Given exercise a → Repeat the listing that follows the passage about the album Savia exactly, with the pictures left out.

Provided passage →
Savia is an album by J-pop singer Mami Kawada. It is her 2nd studio album overall produced by I've Sound and Geneon Entertainment. The album was released on March 26, 2008.

This album's catalog number is GNCV-1001 for the Regular Edition (CD only) and GNCV-1002 for the Limited Edition (CD+DVD). The DVD will contain the PV for the song portamento.

The album has 13 songs and some of the songs came from her previous singles Akai Namida/Beehive, Get my way! and JOINT. There are 8 new songs plus an album remix of her song Beehive. 翡翠 -HISUI- was used as the theme song for the movie adaptation of the game OneChanbara which marked her first non-anime tie-in. sense will be used as one of the insert songs for the anime series Shakugan no Shana II.

This album garnered the #15 position in the Oricon charts with a first-week sales of 9,504 units. This album charted for a total of 5 weeks.

Available records →

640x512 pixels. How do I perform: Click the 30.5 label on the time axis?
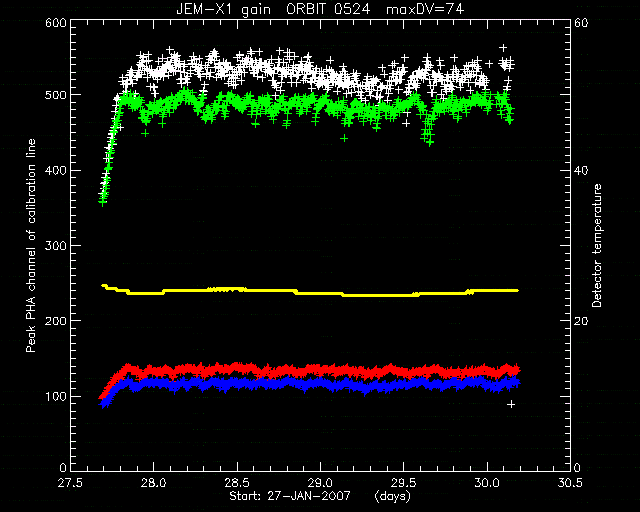point(570,483)
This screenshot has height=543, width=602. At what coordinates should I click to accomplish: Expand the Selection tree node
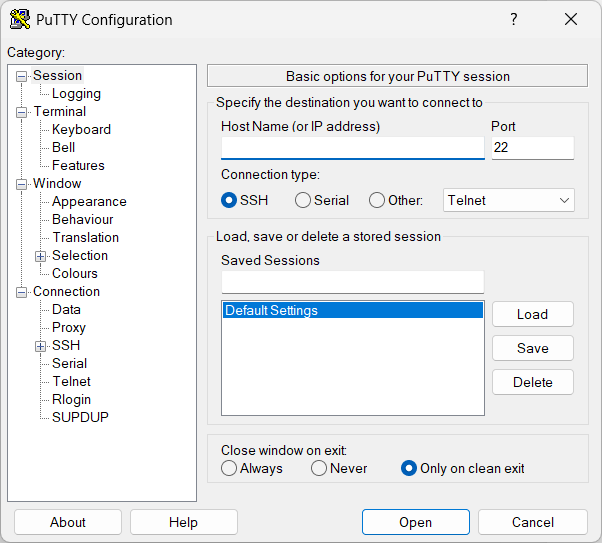pyautogui.click(x=41, y=256)
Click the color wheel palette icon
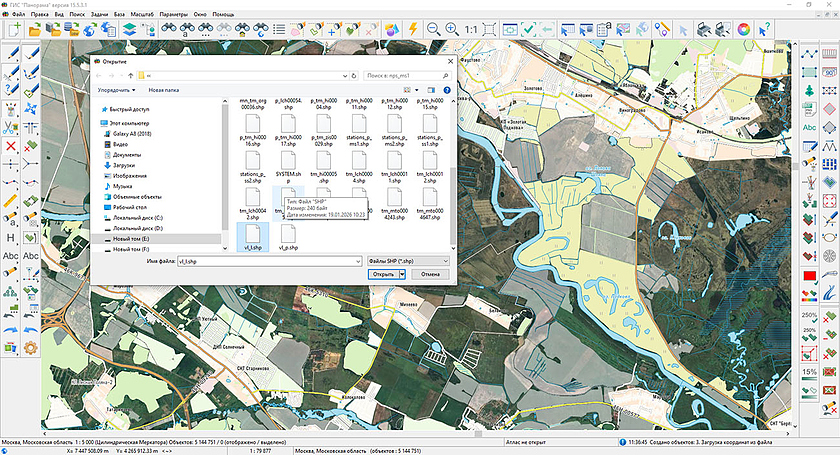 [743, 30]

Given exercise b → Reproduce the entire passage about the album Savia above, word for word.

Correct result a →
640x512 pixels. How do I perform: Click the 30.5 label on the time axis?
point(570,483)
This screenshot has height=543, width=602. At what coordinates should I click to accomplish: Expand the Selection tree node
pyautogui.click(x=41, y=256)
Click the color wheel palette icon
 [743, 30]

Correct result b →
Savia is an album by J-pop singer Mami Kawada. It is her 2nd studio album overall produced by I've Sound and Geneon Entertainment. The album was released on March 26, 2008.

This album's catalog number is GNCV-1001 for the Regular Edition (CD only) and GNCV-1002 for the Limited Edition (CD+DVD). The DVD will contain the PV for the song portamento.

The album has 13 songs and some of the songs came from her previous singles Akai Namida/Beehive, Get my way! and JOINT. There are 8 new songs plus an album remix of her song Beehive. 翡翠 -HISUI- was used as the theme song for the movie adaptation of the game OneChanbara which marked her first non-anime tie-in. sense will be used as one of the insert songs for the anime series Shakugan no Shana II.

This album garnered the #15 position in the Oricon charts with a first-week sales of 9,504 units. This album charted for a total of 5 weeks.